Гете дал мостик «между»…
* * *
Я вошел с толпою посетителей в подъезд большого дома… И уже застал там другую толпу… Шум, говор мужчин и женщин… И над всеми ими возвышается отчетливый голос молодого служителя, из вахмистров или дворецких, с усами и счастливой, а lа, Вильгельм, физиономией, «объяснявшего» дом…
Все было противно, скучно… Все сразу же сделалось неинтересно.
Дом, собственно, родителей Гете, но где он родился, воспитывался, учился в детстве и отрочестве и написал некоторые свои произведения, — это дом очень зажиточного бюргера, члена франкфуртского магистрата, равно удаленный от бездумной, беспечальной роскоши и от бессветной, озлобляющей бедноты. Среднее, хорошее состояние; хорошее, почти высокое образование родителей и, очевидно, среды; жизнь еще патриархальная, безыскусственная: недалекие горы, с Гарцем и Брокеном в центре («Лысая гора» Германии), под ногами — Рейн, усеянный развалинами замков, с их легендами; княжество маленькое, «уездное»; Австрия и Пруссия с их политикою и войнами — совсем на далеком горизонте, — вот обстановка и условия роста Гете.
Здесь ничто не подавляло, с одной стороны, — и ничто искусственно не возбуждало душу, способности и ум.
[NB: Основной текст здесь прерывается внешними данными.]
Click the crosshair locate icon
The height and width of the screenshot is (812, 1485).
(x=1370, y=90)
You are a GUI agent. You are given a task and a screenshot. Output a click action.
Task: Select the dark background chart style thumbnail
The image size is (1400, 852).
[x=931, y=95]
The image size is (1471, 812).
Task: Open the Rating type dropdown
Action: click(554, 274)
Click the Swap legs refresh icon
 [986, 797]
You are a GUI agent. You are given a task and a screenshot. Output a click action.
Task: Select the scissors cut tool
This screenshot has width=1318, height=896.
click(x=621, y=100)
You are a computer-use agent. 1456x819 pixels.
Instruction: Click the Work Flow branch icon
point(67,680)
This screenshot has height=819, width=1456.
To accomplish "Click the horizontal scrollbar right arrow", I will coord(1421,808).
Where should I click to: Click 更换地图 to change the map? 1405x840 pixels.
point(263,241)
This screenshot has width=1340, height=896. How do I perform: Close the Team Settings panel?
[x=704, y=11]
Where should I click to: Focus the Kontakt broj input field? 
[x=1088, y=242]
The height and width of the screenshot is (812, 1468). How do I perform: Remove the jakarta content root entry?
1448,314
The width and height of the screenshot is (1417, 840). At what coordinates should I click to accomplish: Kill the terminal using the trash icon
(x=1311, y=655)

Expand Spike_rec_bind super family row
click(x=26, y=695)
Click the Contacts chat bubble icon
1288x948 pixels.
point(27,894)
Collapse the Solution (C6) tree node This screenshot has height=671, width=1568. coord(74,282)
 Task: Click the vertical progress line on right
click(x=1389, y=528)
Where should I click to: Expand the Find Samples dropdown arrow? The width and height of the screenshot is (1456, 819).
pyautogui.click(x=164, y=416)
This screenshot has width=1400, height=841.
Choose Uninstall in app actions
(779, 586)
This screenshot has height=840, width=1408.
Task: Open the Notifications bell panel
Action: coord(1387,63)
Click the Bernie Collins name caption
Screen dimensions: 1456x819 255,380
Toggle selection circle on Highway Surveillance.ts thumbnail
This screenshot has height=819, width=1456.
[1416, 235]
Все зрело спокойно, не торопясь. Но при очень больших задатках, все могло развиться в большую широту более внутренним побуждением, нежели внешними толчками.
* * *
Пока идешь по лестнице во второй этаж, по ее стенам и по стенам обширных, как комнаты, сеней, видишь развешанными большие гравюры Рима. Все они старой, грубой работы и, очевидно, резаны на дереве. Так как отец Гете никакого отношения к Риму не имел, — то почти без ошибки можно предположить, что этими гравюрами сын украсил отцовское и вместе свое жилище по возвращении из своего путешествия по Италии. Колизей и мавзолей императора Адриана, обращенный папами в крепость св. Ангела, господствуют видностью своею над другими гравюрами. Нижний этаж состоит из приемных комнат — общесемейных. Второй этаж можно назвать этажом отца Гете, — по его библиотеке соединенной с кабинетом. Библиотека занимает все стены; вид ее совершенно тот, какой имеют «заветные» лавочки старинных букинистов в Петербурге, на Литейной улице, или в Москве, близ Сухаревой башни, только беднее и однообразнее. Содержание книг — деловое и сухое, по преимуществу, юридическое, с римским «Corpus juris civilis»[278] во главе. Как знак необыкновенного трудолюбия и деловитости отца Гете — стоит не менее десяти фолиантов в пергаментных переплетах: это собственноручно исписанные им «бумаги» франкфуртского магистратского управления, его, так сказать, «делопроизводства». Это целый архив местной жизни. Гете — поэт, уже по памяти к отцу, никак не мог презирать «чиновничества» и «гофратства», хотя бы и стоял головою выше его; а душою совершенно вне его. «Ремесла» отца никак не сумеешь презирать — и по естественной семейной деликатности; и потому, что оно когда-то кормило тебя. Об этом совершенно забывали биографы Гете, осуждавшие его за «тайное советничество». Он был «тайным советником» и «мировым поэтом»: осудим, что другие «тайные советники» не суть ни в какой степени поэты; но что «поэт» был в то же время «тайным советником» — это вообще не составляет ничего в нем, не есть предмет ни для похвалы, ни для попрека.